DATA:
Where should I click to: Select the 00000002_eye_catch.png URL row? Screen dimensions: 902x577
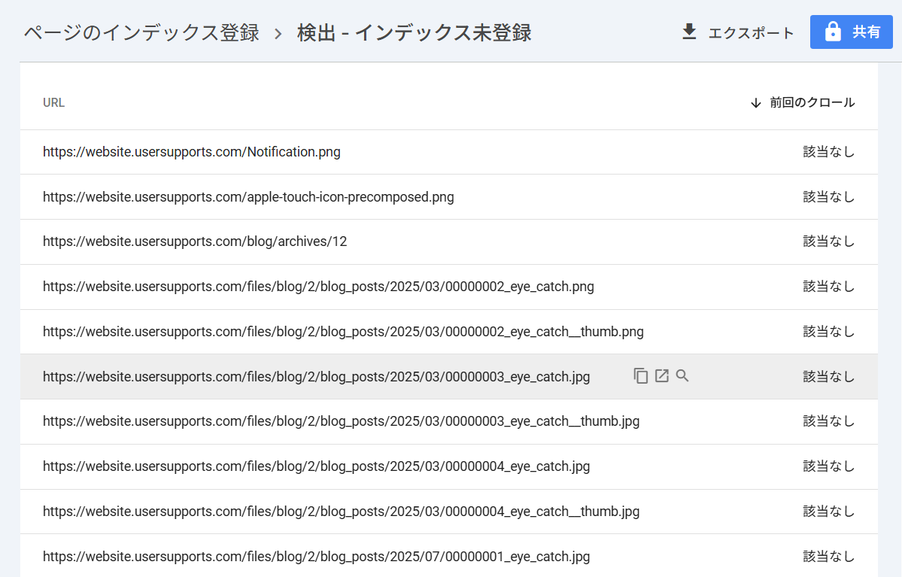[x=318, y=287]
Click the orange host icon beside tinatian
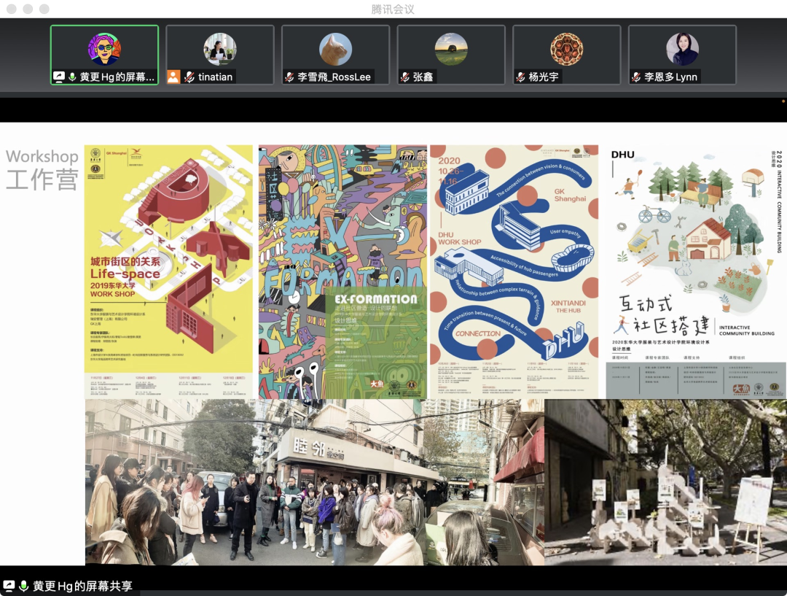This screenshot has width=787, height=596. 173,77
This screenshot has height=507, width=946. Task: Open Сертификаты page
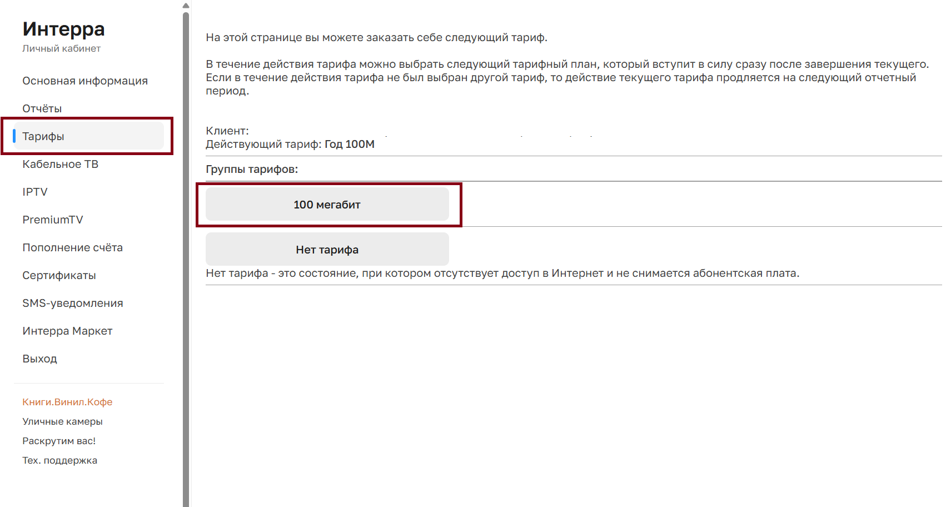tap(59, 276)
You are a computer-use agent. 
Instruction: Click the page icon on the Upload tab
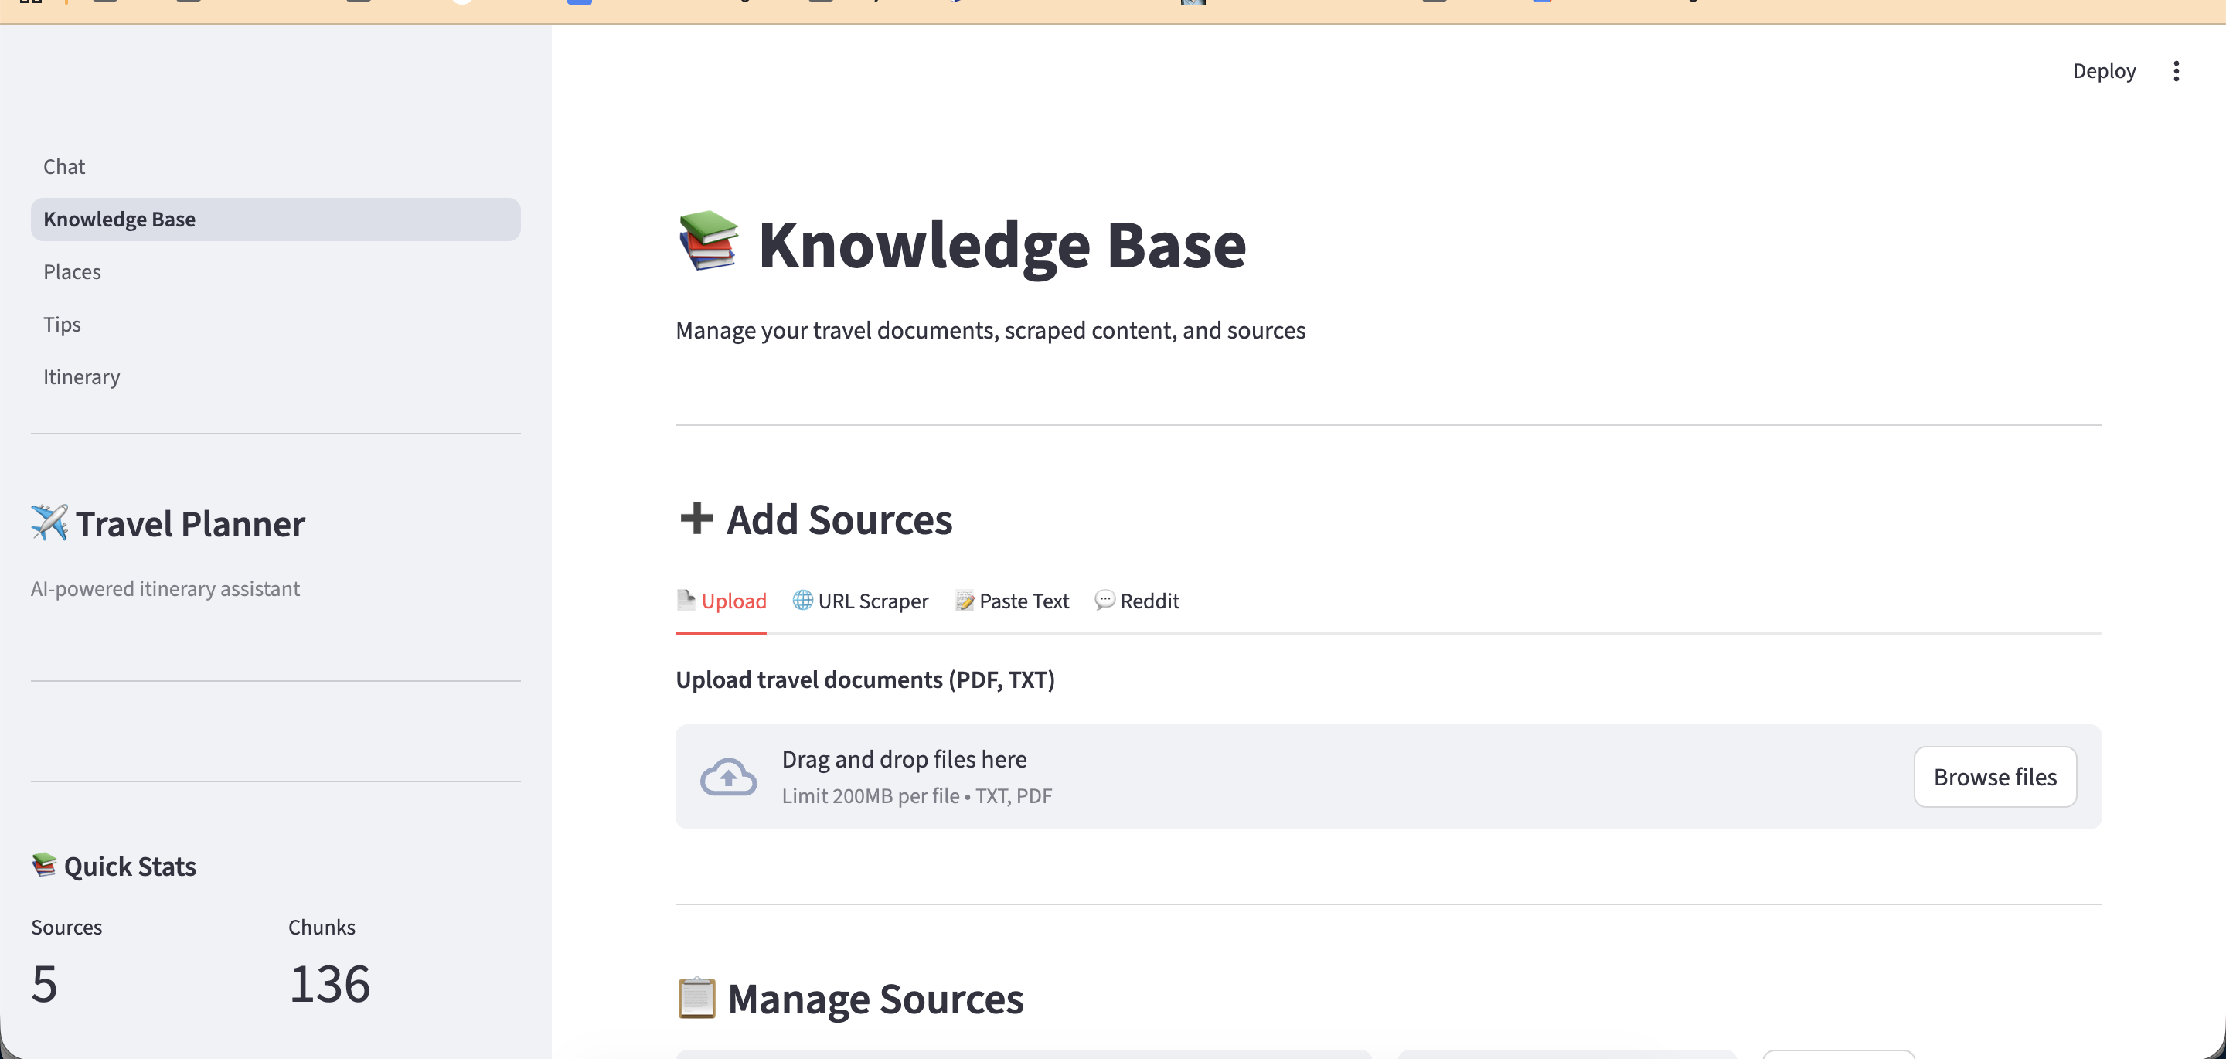(685, 600)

PROBLEM DETAILS: Leaving out any images, restate every record word for word.

EXPECTED OUTPUT:
Where should I click to: Select the 00000002_eye_catch.png URL row? Screen dimensions: 902x577
[x=318, y=287]
Click the orange host icon beside tinatian
This screenshot has width=787, height=596. 173,77
This screenshot has height=507, width=946. Task: Open Сертификаты page
tap(59, 276)
You are a computer-use agent. 
Instruction: Click the page icon on the Upload tab
(685, 600)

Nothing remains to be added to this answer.